A shorter life cycle of cars implies a concern for development costs. To ensure a responsive product enhancement at a reasonable cost, some measures are implemented. For entry-level products aimed at the young, modulization is widely applied. Notable examples include the MQB platform of VAG, the UKL platform of BMW, and the MFA family of Mercedes-Benz. This is a way to generate as many models as possible on the same basis. These products, however, are not designed to last a long time. Rather, manufacturers are hoping that young buyers will replace the old car soon. Many components are thus sourced from outside suppliers at a lower cost. The most prominent example is that Mercedes-Benz uses the Renault-shared 1.33L engine paired to the Getrag DCT gearbox on its 200 MFA models below. Unlike the older W176 A-Class that used Mercedes’ own M270 and 7G-DCT, the W177 A-Class does not have the “pure-Mercedes” powertrain. Most buyers would not even notice the difference, but it does feel weird once you know the truth. Does this affect durability? No one knows.
Aside from the sourcing strategy, the philosophy of engineering is changing, too. To save weight and assembly cost, bolts are gradually replaced by clicks and glues when attaching a component to the others. This sounds like a win-win solution for the manufacturers and the customers, but it is a nightmare for aftermarket maintenance.

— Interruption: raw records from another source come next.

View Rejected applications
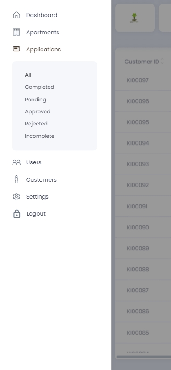The width and height of the screenshot is (171, 370). [36, 124]
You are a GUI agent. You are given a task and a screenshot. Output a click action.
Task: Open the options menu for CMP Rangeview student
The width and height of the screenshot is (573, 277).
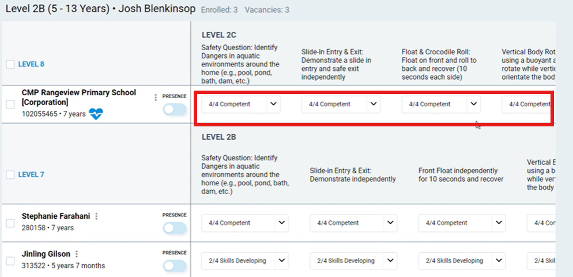click(156, 98)
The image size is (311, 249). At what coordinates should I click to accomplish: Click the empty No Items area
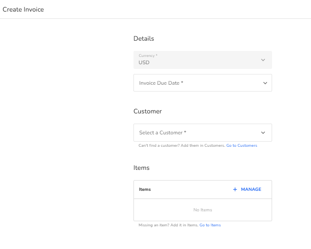tap(202, 210)

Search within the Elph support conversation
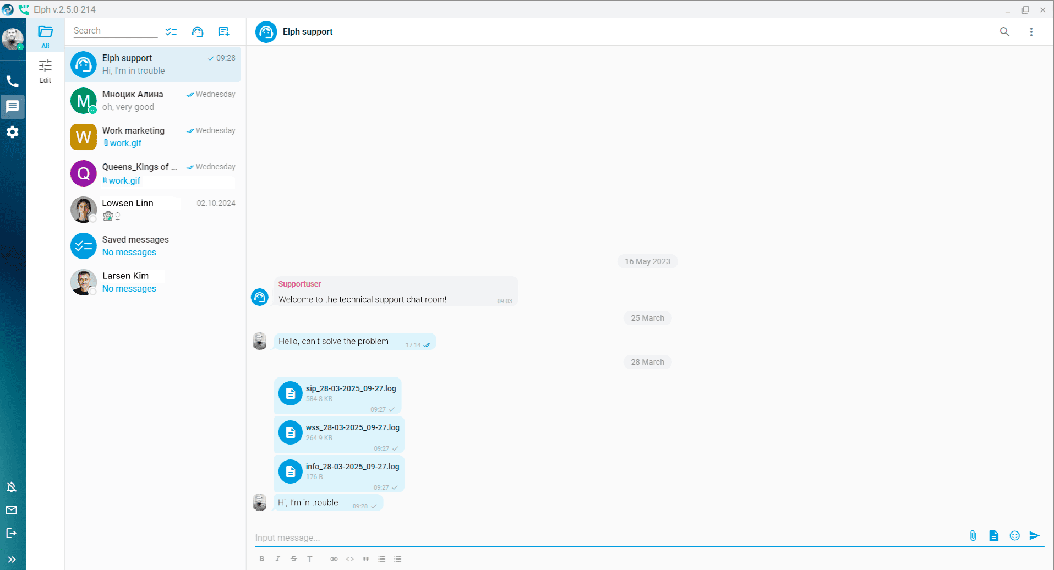(x=1004, y=32)
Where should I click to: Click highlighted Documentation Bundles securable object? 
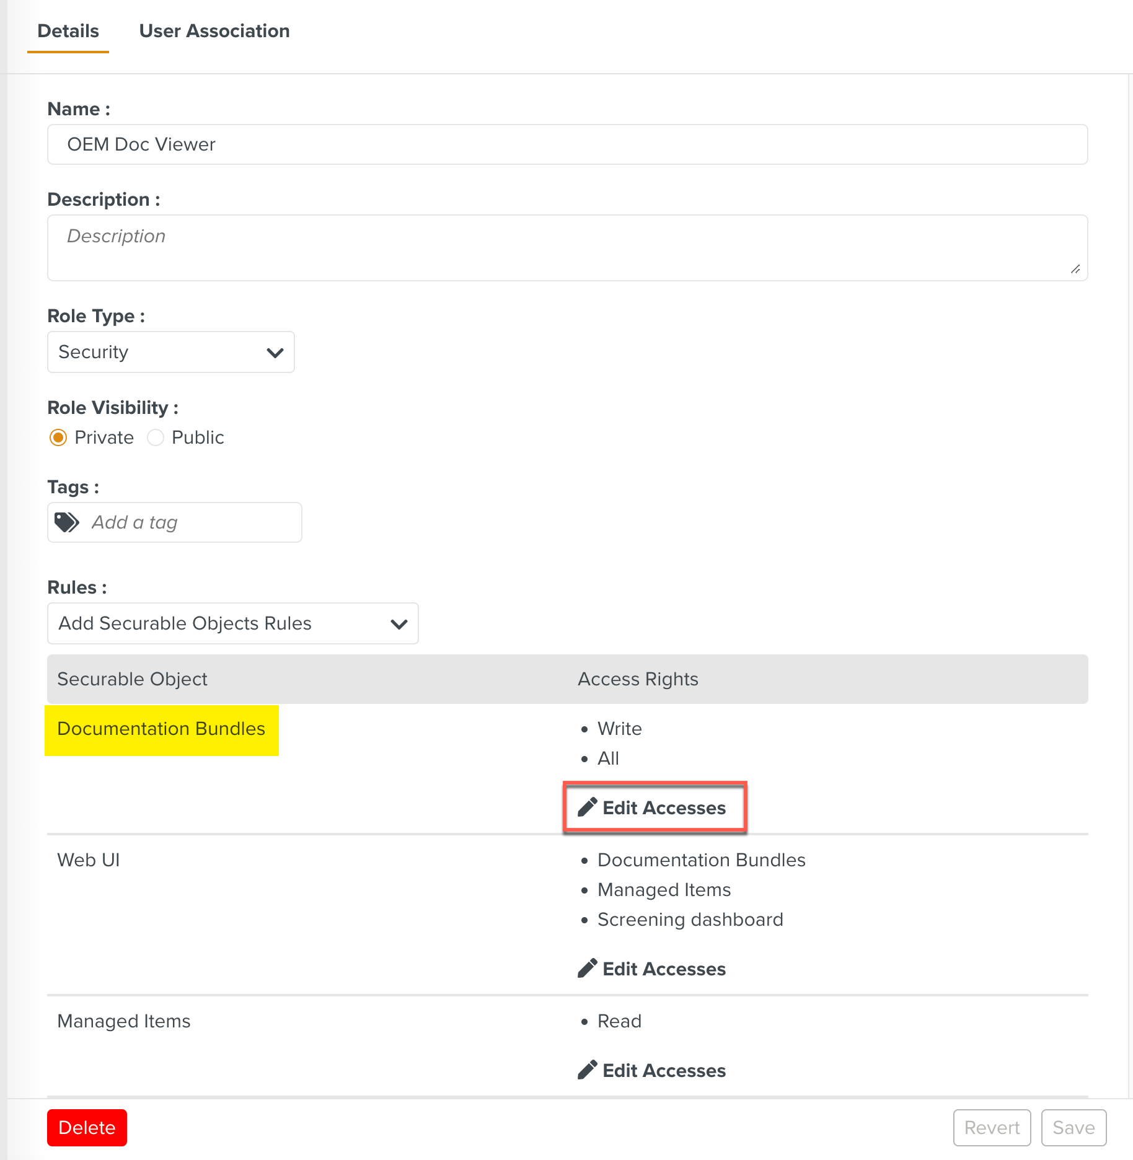(x=161, y=729)
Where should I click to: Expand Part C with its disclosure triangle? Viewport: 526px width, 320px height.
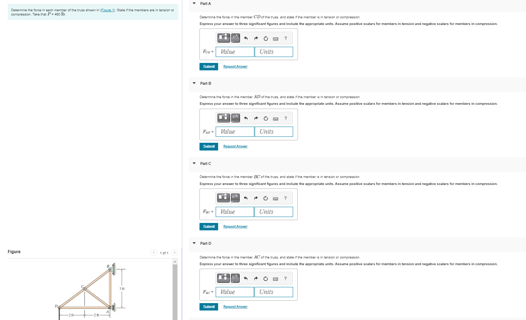point(194,163)
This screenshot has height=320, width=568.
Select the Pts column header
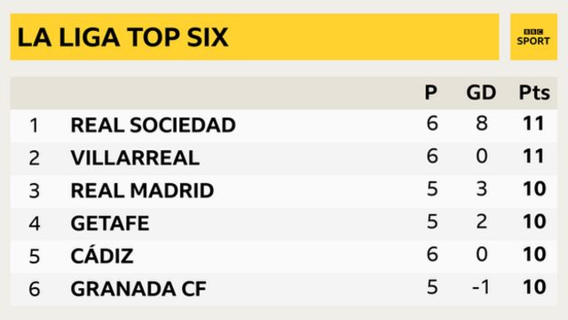pyautogui.click(x=534, y=92)
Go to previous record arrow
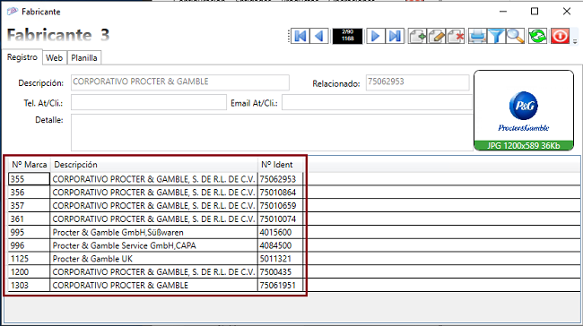This screenshot has width=583, height=326. [x=319, y=36]
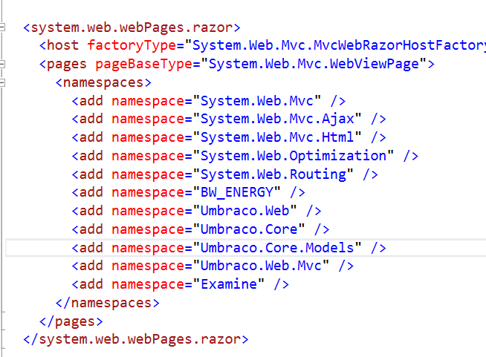Click the closing namespaces tag
486x357 pixels.
click(108, 303)
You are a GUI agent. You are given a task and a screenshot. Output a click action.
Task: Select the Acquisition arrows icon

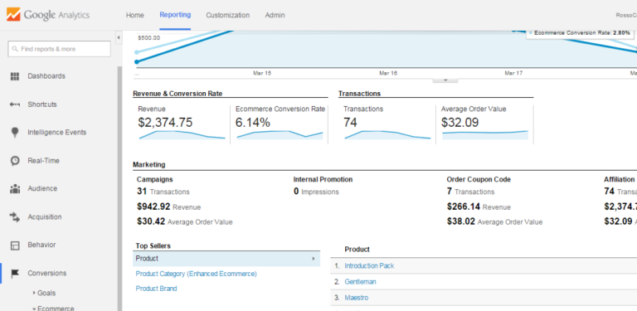pos(15,216)
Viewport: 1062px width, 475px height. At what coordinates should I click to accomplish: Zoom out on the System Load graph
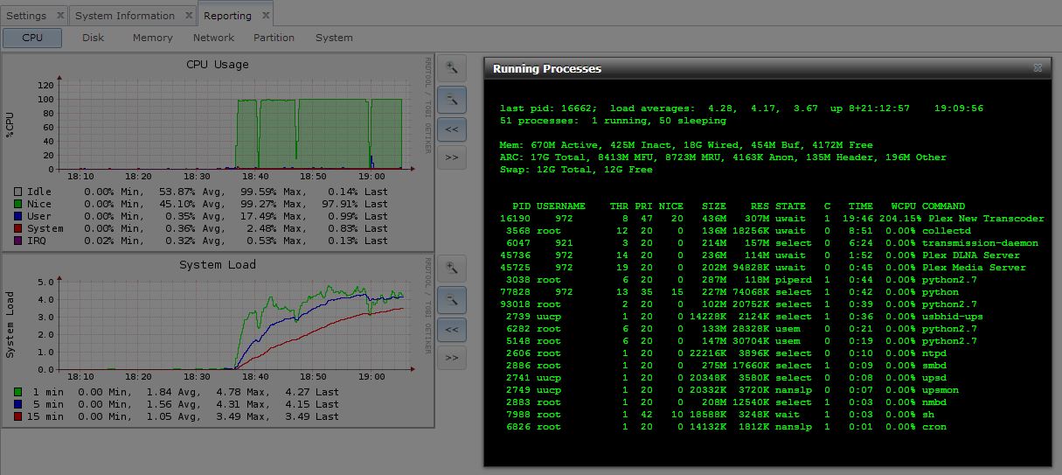point(451,300)
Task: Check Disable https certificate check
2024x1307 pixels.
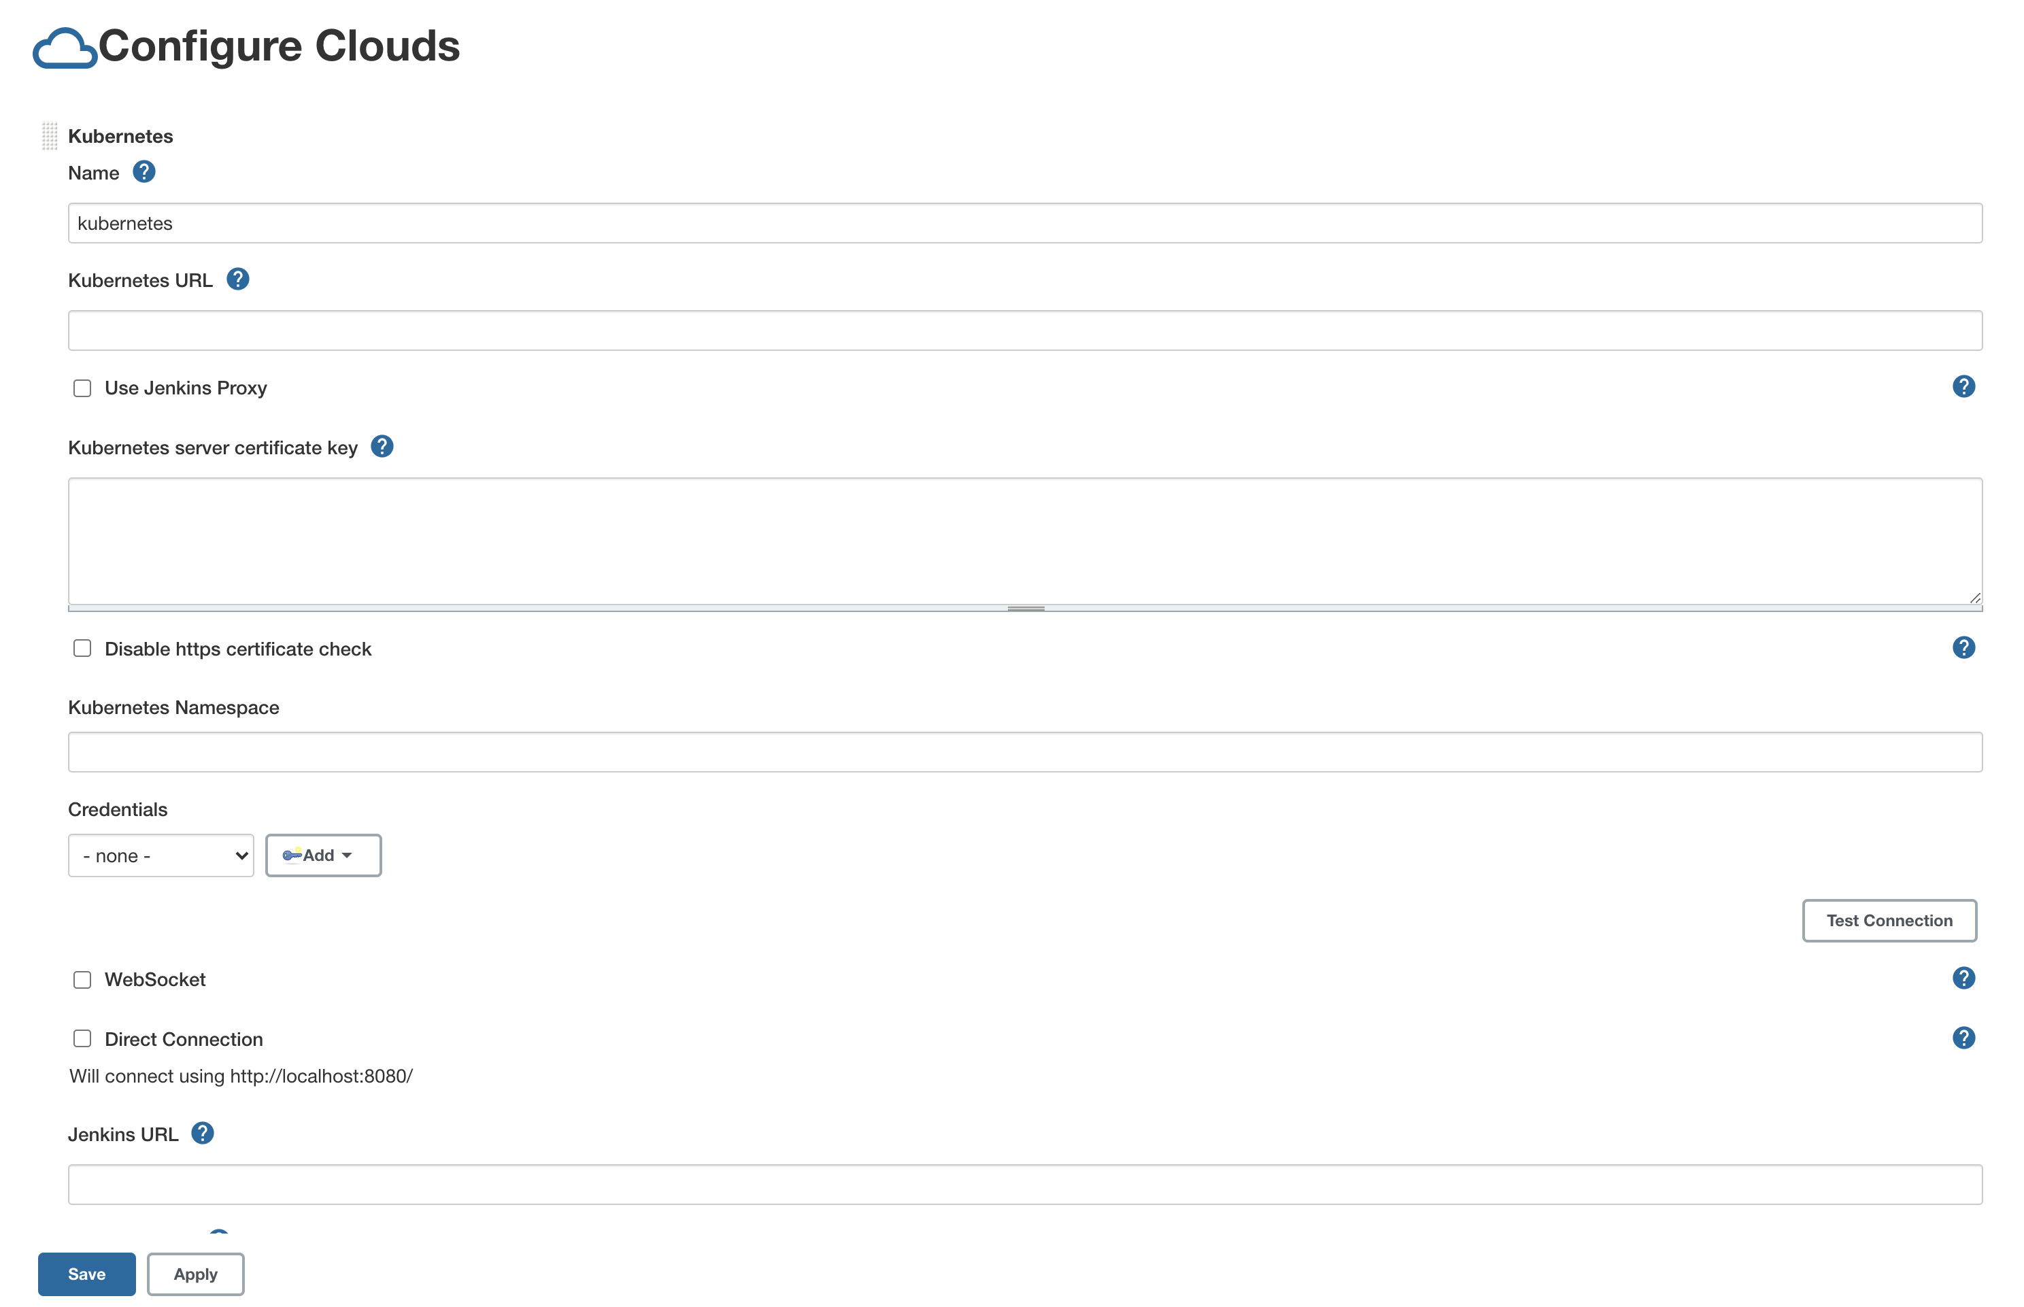Action: pos(81,648)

Clicks are highly vulnerable upon disassembly, and once they are broken, the whole part has to be replaced. Glues are even more problematic, making disassembly and re-assembly more complicated. Besides the assembly, power train components are designed to the mechanical limit to meet the emission and fuel consumption regulations. We see a 1-liter turbocharged engine making more power than the 2-liter in the past, and dry-clutch DCTs claiming better efficiency compared to the torque converters. Four-wheel-drive systems are operating under electronic control and hydraulic clutch engagement, and this can be seen on the Audi quattro-ultra and the Haldex Traction. All these technologies have had little concern for durability for more than a decade.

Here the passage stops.